Viruses really do pack a lot of information into their little genome. “It’s like a Swiss Army knife, especially small viruses,” says Rothman. “They have to use their protein to do everything. So they will have a protein that will have at least five different functions, and we are still discovering new functions for them. You know, it’s one of the funniest parts of virology to watch.”

For example, the dengue virus, which is transmitted by mosquitoes and causes high fever, rash, and muscle and joint pain, makes ten different proteins that do it all. (By contrast, humans have tens of thousands of proteins, each with a unique function.) Three dengue proteins create the virus particle itself, and the other seven proteins are responsible for all other viral functions, such as changing the structure of the virus. cell they infect, copying the viral RNA and shutting down all of the host cell’s ability to defend itself. So each protein must have two or three different functions. “They will put together enzyme functions that don’t have to be part of each other. It’s just an amazing machine,” says Rothman.

This elegant multifunctionality is great, but here’s a fact about viruses that’s truly impressive: Despite the harmful qualities of some viruses, like causing illness and death, we can thank these seemingly simple gene fragments for shaping life. as we know it. Viruses really drive home the point of evolution: that all species, and viruses themselves, are constantly in a state of flux, responding to other living and non-living things in their environment. Some of our evolutionary traits stem from retroviruses, which are a type of virus whose genes intertwine with our own DNA and are passed on to future generations.

“If you look at the human genome, there’s a reasonable percentage that are actually embedded retroviruses,” Rebecca Dutch of the University of Kentucky School of Medicine, where she studies human respiratory viruses like COVID-19, tells Popular Mechanics. While our bodies don’t necessarily use many of these inherited viral sequences, some genes have fundamentally changed our species over millennia.

3d rendered illustration of an anatomically correct group of bacteriophage viruses attacking a bacterium

3D rendered illustration of an anatomically correct group of bacteriophage viruses attacking a bacterium.

westend61fake images

About 160 million years ago, the small furry ancestor of all modern mammals laid eggs. A symbiotic retrovirus altered their reproductive traits over many generations, until mammals developed the ability to produce offspring within their own bodies. Previously, an animal did not have the ability to keep its own blood supply separate from a new organism maturing within it. But a viral gene, and probably genes from several different retroviruses, were instrumental in the development of the placenta, the organ the mother grows to keep her body separate from the new fetus. This gene likely originates from a retrovirus for proteins that cause fusion between the virus and the cell, says Dutch. “Instead of fusing the virus with the cell, it fuses the cells of the placenta,” she explains.

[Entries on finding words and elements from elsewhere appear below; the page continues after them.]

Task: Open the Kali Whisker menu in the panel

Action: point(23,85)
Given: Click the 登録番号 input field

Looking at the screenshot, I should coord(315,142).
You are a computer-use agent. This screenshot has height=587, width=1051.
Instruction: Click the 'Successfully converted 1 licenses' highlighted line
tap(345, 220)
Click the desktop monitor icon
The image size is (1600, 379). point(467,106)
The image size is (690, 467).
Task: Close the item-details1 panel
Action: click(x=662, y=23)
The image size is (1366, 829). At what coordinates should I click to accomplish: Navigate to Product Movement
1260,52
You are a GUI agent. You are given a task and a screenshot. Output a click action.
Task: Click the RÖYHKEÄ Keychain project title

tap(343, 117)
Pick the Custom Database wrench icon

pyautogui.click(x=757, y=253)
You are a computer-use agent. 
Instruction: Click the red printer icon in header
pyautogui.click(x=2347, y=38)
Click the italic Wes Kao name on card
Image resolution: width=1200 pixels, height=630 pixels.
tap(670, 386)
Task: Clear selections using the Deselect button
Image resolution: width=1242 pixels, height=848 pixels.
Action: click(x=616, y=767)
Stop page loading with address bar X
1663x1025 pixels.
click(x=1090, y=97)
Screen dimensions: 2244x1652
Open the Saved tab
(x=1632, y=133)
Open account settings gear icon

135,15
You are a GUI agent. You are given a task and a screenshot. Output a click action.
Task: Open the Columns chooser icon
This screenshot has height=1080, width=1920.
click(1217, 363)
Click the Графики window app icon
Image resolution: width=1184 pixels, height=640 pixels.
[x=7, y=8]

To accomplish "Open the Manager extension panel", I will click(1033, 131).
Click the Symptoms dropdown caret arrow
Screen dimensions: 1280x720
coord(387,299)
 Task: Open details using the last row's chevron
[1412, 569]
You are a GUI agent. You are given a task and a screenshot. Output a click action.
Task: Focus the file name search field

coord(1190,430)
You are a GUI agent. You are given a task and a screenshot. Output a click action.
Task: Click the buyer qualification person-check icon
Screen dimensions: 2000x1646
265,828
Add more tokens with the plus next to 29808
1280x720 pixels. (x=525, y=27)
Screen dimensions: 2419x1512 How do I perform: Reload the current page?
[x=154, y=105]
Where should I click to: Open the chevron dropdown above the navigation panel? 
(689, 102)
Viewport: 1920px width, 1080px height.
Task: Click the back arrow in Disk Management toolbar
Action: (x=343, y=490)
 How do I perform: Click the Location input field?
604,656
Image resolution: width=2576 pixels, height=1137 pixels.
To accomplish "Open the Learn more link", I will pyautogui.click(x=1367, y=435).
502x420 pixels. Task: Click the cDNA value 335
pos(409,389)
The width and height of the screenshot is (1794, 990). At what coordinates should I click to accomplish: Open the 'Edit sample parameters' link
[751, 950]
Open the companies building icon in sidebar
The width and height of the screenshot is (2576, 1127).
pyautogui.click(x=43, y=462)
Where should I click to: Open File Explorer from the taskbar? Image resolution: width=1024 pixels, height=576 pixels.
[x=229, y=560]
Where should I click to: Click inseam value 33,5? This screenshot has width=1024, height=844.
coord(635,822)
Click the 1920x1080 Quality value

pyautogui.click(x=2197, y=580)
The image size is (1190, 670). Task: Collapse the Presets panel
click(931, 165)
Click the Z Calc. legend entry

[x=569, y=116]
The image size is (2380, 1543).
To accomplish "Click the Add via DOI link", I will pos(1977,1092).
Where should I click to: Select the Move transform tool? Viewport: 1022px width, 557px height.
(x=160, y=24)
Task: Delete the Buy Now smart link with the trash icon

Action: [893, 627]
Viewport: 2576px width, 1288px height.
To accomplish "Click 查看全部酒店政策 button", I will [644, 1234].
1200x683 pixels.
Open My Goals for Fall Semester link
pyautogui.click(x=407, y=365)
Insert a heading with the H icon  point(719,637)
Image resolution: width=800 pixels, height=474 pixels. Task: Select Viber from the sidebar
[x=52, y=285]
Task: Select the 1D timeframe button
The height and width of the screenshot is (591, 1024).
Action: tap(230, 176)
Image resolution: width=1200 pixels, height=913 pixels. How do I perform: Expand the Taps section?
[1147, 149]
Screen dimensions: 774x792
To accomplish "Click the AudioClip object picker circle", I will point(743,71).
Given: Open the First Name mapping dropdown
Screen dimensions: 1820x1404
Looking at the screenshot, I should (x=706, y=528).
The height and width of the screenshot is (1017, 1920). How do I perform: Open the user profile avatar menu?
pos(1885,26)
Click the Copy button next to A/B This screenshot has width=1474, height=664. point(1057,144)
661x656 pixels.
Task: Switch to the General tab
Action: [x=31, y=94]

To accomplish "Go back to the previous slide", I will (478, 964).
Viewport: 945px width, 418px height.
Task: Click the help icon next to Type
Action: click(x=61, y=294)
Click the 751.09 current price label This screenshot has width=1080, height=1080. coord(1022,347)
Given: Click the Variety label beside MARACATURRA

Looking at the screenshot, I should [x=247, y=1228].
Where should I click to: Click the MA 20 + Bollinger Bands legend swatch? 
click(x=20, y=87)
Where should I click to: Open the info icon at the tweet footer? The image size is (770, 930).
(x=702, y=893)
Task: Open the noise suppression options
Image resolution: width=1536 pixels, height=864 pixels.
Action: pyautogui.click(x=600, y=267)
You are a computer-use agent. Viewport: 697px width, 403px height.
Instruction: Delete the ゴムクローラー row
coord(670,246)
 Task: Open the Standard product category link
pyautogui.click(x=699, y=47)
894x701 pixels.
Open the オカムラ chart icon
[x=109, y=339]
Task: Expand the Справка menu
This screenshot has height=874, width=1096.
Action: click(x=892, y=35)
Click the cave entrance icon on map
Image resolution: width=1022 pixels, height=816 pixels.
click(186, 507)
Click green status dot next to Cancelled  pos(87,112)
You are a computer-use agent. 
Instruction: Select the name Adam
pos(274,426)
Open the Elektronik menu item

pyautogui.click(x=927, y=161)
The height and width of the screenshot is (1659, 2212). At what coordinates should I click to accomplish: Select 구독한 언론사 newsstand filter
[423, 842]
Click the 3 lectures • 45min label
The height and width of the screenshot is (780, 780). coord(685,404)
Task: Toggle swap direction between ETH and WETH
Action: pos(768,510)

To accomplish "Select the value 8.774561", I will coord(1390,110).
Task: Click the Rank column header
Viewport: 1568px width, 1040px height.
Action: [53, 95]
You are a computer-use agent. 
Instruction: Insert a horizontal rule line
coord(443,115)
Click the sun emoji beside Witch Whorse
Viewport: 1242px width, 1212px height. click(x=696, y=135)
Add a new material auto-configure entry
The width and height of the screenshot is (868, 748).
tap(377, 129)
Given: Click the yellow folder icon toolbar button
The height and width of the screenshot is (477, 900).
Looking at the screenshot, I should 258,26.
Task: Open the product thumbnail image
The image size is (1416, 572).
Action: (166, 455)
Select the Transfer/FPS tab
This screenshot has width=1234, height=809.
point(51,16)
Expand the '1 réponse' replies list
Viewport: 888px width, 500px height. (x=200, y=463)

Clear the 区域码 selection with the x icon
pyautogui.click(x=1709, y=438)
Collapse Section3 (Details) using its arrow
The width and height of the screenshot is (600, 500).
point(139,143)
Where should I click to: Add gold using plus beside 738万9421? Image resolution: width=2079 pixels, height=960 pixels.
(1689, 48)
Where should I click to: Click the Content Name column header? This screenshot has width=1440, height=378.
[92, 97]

This change sparked an evolution that allowed the protomammalian body to remain separate from the fetus, even as it removed waste and provided oxygen and everything the developing fetus needs. “Essentially, in this case here, we hijacked something that had a virus, for our own benefit,” says Dutch. It is now part of our very genetic makeup, packaged in a gene that is involved in the fusion of sperm and eggs. “So there are cases like that. What comes out of viruses turns out to be a key part of us. It’s amazing,” says Dutch. So maybe we don’t have to worry about the ubiquity of viruses.

Viruses can, and do, turn our world upside down. But they also made us who we are. While viruses hold enough mysteries to keep researchers busy for lifetimes, scientists are certain of one thing: These strange companions will likely always be a part of life.